### [Written exercise]
Arrange the material as a Markdown table, from the line with "Inklusion (331, 1384)" up to and including the line with "Travel Financial Responsibility.pdf". Use the columns No. and Line, give each line a row number, and leave out blank lines.

[Dataset entries]
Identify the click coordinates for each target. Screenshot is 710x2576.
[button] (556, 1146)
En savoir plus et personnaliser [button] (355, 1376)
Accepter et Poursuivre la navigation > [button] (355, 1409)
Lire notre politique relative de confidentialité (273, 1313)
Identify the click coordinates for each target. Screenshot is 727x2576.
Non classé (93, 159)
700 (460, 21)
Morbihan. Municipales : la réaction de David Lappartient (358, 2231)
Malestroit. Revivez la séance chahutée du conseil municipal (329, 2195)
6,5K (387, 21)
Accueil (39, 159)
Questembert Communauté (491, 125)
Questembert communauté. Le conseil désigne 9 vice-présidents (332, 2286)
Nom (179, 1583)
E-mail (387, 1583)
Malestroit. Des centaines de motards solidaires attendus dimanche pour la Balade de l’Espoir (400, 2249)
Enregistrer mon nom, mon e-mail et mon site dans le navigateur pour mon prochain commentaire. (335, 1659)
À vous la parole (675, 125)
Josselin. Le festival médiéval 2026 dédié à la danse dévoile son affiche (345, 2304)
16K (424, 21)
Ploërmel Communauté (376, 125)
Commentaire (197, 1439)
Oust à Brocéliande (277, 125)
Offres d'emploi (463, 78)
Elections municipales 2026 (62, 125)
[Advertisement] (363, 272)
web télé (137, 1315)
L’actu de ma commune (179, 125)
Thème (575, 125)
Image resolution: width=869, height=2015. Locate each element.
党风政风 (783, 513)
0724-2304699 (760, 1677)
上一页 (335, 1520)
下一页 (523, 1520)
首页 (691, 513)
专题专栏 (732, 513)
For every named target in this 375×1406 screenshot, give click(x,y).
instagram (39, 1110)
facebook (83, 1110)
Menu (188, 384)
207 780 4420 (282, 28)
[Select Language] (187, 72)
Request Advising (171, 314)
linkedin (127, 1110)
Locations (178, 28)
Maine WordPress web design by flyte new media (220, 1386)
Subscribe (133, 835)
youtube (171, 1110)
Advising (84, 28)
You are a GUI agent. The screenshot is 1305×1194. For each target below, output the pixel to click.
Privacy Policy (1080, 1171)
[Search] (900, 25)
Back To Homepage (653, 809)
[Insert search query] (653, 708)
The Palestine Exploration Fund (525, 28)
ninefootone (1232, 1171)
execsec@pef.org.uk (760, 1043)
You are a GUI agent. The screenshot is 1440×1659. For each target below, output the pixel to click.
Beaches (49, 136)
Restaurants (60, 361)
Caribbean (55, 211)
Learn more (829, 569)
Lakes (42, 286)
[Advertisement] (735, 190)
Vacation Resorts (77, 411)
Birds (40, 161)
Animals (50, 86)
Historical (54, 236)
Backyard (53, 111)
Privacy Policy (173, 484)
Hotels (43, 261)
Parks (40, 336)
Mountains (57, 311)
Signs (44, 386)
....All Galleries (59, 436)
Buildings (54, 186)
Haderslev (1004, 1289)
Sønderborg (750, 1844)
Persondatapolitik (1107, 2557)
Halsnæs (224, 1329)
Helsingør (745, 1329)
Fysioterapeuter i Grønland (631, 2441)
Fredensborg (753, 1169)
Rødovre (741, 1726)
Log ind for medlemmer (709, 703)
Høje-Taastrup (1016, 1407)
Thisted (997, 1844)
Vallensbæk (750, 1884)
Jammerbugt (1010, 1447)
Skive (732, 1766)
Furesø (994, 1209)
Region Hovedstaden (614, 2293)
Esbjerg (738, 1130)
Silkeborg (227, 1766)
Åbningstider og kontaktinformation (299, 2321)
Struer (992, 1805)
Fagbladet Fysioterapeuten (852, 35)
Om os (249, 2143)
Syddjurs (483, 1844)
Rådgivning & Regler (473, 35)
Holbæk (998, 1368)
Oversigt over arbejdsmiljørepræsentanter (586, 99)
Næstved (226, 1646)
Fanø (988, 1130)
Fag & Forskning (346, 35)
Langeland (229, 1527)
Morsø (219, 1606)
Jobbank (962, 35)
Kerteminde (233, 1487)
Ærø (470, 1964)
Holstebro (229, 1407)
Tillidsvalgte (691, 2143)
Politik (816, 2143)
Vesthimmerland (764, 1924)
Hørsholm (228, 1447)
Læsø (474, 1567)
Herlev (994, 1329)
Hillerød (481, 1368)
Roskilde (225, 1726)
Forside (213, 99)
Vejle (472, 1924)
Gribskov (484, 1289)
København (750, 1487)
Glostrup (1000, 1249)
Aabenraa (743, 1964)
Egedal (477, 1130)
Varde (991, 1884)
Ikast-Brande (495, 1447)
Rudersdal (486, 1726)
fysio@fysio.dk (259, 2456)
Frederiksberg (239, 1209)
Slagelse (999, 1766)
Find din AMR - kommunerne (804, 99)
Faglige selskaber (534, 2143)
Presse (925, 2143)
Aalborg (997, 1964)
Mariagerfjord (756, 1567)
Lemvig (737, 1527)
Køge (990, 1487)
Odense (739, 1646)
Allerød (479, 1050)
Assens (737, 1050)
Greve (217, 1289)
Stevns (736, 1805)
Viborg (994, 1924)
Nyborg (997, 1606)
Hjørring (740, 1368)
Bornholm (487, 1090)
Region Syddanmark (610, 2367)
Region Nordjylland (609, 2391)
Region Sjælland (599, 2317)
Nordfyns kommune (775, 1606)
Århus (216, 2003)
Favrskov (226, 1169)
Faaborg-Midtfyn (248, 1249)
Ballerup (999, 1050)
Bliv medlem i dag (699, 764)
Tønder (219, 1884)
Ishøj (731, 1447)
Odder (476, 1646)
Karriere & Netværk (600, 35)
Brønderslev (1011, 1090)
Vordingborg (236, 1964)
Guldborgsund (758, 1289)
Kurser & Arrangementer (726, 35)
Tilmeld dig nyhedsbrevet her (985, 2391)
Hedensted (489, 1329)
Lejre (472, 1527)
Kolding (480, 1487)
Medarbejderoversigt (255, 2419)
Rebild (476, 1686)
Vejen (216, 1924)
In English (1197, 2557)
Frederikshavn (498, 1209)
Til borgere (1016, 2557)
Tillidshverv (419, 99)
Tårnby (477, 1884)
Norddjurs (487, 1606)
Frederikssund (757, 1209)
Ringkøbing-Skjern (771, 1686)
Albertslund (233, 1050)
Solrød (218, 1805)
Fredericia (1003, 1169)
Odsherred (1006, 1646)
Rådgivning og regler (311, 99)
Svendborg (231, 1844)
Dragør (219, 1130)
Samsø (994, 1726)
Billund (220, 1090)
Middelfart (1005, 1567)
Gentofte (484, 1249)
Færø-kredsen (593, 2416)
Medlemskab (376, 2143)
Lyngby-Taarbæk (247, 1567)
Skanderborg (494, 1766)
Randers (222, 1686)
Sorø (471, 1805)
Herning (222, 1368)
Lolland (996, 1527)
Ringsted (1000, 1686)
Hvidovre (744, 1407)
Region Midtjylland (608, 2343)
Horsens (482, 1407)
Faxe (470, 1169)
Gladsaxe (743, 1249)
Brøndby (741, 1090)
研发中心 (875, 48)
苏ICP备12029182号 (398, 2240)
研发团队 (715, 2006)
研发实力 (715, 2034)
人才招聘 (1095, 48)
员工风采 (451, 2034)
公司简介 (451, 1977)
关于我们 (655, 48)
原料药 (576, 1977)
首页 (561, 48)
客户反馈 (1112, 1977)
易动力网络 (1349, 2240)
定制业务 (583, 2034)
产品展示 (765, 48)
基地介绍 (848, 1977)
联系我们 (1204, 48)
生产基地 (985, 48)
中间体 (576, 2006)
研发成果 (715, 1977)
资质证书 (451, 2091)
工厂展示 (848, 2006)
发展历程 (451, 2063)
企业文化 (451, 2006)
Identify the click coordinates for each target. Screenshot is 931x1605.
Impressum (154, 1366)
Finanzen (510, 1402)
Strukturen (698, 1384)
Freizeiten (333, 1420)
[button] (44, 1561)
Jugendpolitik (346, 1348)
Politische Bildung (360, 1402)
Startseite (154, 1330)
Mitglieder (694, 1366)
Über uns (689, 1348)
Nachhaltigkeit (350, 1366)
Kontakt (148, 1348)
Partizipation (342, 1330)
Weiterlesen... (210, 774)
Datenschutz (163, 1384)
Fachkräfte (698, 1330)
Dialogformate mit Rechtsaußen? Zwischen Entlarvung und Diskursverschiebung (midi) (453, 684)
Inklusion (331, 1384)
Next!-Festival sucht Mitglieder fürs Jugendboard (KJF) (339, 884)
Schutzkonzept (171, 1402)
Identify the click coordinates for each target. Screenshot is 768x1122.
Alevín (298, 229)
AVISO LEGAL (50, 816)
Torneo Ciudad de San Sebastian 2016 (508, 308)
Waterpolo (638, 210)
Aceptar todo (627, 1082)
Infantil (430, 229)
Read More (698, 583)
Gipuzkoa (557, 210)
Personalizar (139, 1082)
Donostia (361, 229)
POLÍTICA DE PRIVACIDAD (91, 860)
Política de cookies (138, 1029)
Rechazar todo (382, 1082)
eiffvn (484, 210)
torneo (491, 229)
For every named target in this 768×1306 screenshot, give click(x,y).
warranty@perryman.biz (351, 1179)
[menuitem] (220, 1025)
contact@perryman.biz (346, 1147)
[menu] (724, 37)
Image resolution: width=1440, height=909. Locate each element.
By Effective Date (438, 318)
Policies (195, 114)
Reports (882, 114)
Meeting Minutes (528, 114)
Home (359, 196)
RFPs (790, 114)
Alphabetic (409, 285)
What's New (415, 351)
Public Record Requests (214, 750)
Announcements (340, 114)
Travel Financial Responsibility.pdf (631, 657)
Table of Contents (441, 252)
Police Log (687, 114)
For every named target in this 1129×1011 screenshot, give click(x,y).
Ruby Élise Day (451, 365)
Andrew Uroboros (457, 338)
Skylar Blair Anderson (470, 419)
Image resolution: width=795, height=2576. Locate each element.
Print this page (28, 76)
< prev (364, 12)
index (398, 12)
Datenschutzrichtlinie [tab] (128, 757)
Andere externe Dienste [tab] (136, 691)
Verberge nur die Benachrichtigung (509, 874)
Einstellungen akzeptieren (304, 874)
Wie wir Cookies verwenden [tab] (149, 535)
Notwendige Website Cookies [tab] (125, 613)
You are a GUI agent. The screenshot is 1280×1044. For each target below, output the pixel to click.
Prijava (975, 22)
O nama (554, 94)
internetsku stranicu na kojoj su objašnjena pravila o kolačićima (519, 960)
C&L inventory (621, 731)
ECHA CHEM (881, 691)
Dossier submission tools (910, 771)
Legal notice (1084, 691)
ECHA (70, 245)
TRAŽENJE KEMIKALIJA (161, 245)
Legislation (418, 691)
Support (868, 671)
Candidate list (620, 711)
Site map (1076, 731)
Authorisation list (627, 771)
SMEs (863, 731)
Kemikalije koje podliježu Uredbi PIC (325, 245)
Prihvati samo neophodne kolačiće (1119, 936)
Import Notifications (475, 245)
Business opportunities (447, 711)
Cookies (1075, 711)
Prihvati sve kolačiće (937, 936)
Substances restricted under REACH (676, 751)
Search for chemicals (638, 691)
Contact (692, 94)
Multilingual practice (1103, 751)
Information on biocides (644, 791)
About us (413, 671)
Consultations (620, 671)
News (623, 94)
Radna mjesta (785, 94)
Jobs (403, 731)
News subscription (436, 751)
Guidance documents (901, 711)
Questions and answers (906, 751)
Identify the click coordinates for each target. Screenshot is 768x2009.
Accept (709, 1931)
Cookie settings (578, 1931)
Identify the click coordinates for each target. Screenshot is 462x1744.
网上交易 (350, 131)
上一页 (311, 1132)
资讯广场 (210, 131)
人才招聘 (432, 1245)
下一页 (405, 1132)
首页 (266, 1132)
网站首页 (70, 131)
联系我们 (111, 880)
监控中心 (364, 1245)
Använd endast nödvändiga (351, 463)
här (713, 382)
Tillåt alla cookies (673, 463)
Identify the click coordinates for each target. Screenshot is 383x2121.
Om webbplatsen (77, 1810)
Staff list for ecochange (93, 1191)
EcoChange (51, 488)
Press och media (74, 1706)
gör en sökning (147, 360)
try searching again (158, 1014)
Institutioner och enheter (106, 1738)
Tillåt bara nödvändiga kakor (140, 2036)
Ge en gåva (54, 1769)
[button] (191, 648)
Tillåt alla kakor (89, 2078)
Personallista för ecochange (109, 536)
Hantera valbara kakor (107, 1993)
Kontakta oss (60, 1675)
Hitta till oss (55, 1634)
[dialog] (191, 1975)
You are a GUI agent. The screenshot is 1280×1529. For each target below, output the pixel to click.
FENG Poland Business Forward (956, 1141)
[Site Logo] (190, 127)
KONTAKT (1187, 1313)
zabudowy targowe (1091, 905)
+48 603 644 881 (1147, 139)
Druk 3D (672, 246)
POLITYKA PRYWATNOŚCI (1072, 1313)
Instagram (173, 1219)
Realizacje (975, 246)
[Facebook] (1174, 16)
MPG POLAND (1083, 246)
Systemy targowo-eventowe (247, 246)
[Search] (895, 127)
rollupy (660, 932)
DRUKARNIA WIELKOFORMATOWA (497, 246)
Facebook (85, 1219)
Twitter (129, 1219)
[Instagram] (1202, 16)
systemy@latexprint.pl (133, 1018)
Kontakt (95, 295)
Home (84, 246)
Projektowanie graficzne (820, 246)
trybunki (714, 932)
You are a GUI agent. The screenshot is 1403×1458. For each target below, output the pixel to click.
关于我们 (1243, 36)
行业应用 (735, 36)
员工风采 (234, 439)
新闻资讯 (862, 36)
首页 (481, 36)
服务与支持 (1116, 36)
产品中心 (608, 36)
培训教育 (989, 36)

### [Final result]
| No. | Line |
|---|---|
| 1 | Inklusion (331, 1384) |
| 2 | Next!-Festival sucht Mitglieder fürs Jugendboard (KJF) (339, 884) |
| 3 | Schutzkonzept (171, 1402) |
| 4 | Identify the click coordinates for each target. Screenshot is 768x1122. |
| 5 | Alevín (298, 229) |
| 6 | AVISO LEGAL (50, 816) |
| 7 | Torneo Ciudad de San Sebastian 2016 (508, 308) |
| 8 | Waterpolo (638, 210) |
| 9 | Aceptar todo (627, 1082) |
| 10 | Infantil (430, 229) |
| 11 | Read More (698, 583) |
| 12 | Gipuzkoa (557, 210) |
| 13 | Personalizar (139, 1082) |
| 14 | Donostia (361, 229) |
| 15 | POLÍTICA DE PRIVACIDAD (91, 860) |
| 16 | Política de cookies (138, 1029) |
| 17 | Rechazar todo (382, 1082) |
| 18 | eiffvn (484, 210) |
| 19 | torneo (491, 229) |
| 20 | For every named target in this 768×1306 screenshot, give click(x,y). |
| 21 | warranty@perryman.biz (351, 1179) |
| 22 | [menuitem] (220, 1025) |
| 23 | contact@perryman.biz (346, 1147) |
| 24 | [menu] (724, 37) |
| 25 | Image resolution: width=1440, height=909. Locate each element. |
| 26 | By Effective Date (438, 318) |
| 27 | Policies (195, 114) |
| 28 | Reports (882, 114) |
| 29 | Meeting Minutes (528, 114) |
| 30 | Home (359, 196) |
| 31 | RFPs (790, 114) |
| 32 | Alphabetic (409, 285) |
| 33 | What's New (415, 351) |
| 34 | Public Record Requests (214, 750) |
| 35 | Announcements (340, 114) |
| 36 | Travel Financial Responsibility.pdf (631, 657) |